Gandhiji’s entry just secured the locks of the chain that bound the people. Despite belonging to different religious sects, people came together to fight for one cause. “Poorna Swaraj” became the nation’s religion. They lived, ate and breathed it. The birth of the Indian National Congress with statesmen like Nehru, Tilak and Sardar Patel at its helm, gave a steadiness and sense of direction to the struggle. The later meandering into the Extremists and Moderates did not deter them from the main cause. Gandhiji’s Dandi March and the Quit India Movement only choked the British administration more. The Tricolour became a witness and symbol of a nation’s struggle and its awakening. But the national spirit was to bear the brunt of individual struggles too. The shackles had hardly been taken off when the nation was again bound and this time by those who had fought for Her. Petty internal struggles bellied the sense of new found freedom. Sacrifices were forgotten, the struggle ignored. The nation was still to witness the horror of the Bengal riots and in its wake, the assassination of Gandhiji. Then came Partition. Jinnah won but India lost. Pakistan was formed but thousands died reaching it not because of the distance but because of hate. As an afterthought, Bangladesh became a separate nation in 1971.

The British strategy of “Divide and Rule” became more popular among us than we can ever imagine. We are no longer a nation of proud Indians, preserving the legacy of independence left behind by our grandfathers and great grandfathers. We have a mind of our own which likes following its British enslavers. The disturbances in our country are mainly due to the issue of religion. Otherwise the Godhra riots would not have taken place nor would the Babri Masjid have been bombed. Innocent Sikhs were killed when Indira Gandhi was assassinated. Our country is being hopelessly compartmentalized into religious communities and everything is seen through the lens of religion. The cause and the reason for what we once came together are only a part of history textbooks now.

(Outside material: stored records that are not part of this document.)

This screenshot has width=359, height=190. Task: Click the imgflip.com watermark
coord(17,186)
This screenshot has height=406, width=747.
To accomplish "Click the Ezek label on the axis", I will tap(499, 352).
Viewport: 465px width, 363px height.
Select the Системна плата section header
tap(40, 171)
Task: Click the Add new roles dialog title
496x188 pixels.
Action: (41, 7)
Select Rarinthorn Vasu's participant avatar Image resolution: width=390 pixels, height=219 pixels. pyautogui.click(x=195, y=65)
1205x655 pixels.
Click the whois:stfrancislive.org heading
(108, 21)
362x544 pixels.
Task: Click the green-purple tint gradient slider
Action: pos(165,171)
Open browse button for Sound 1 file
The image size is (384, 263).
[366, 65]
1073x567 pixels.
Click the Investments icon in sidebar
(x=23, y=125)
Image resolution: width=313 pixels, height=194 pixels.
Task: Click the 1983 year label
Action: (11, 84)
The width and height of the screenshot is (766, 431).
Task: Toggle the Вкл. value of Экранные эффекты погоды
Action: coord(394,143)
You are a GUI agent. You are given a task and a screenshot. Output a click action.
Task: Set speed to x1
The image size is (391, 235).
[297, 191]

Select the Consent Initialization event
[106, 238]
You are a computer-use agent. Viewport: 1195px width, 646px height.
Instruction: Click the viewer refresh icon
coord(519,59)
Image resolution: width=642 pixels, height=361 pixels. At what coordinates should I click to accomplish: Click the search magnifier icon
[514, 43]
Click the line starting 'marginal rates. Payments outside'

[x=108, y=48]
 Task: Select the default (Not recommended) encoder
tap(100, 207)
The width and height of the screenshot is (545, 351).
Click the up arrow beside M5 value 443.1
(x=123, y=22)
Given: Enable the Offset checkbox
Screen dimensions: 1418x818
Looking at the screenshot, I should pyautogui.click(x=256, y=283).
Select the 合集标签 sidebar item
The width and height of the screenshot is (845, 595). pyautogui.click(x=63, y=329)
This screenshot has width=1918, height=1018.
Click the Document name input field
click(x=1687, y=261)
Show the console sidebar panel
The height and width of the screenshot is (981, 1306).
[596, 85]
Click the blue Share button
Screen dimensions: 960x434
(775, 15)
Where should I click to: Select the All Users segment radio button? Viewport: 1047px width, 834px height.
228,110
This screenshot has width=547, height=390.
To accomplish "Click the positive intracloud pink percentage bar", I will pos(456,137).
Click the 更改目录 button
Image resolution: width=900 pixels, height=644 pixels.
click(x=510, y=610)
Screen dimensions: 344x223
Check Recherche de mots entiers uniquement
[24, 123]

Our culture has always advocated embracing all the religions of the world. But we seem to be comfortable in our Hindu, Muslim and Sikh shells. The Rashtriya Swayam Sevak (RSS) and its right hand the BJP have always wanted to make India a completely Hindu country. The countless Muslims, Sikhs, Christians, Parsis who have stayed here from the times of their forefathers are as much a part of the fabric of our country.

The Christians on the other hand, are sorting to conversion at a feverish pitch. To counter this, even innocent Christians like the Father and his two sons were mercilessly butchered in Orissa. We cannot confer the right to take away some one’s legacy just to prove the supremacy of one religion. In our haste, we even forget the rich culture that we share individually and as a nation. Each state has a full fledged flourishing culture of its own. We are not leaving any stone unturned to uproot that very culture, that groundwork that defines us and our nation as a whole. The 28 states, 6 union territories and innumerable dialects do not show how different we are but rather the strength of a country to stay together despite so many differences and yet those being complementary.

In the end, our National Culture is of oneness, respecting all religions and treating all people as equal and not following Cultural Nationalism by engaging in our own inconsequential disputes over religion so that one religion becomes that of the nation.


Maybe it’s time we paid our last respects to the East India Company’s ingenuity.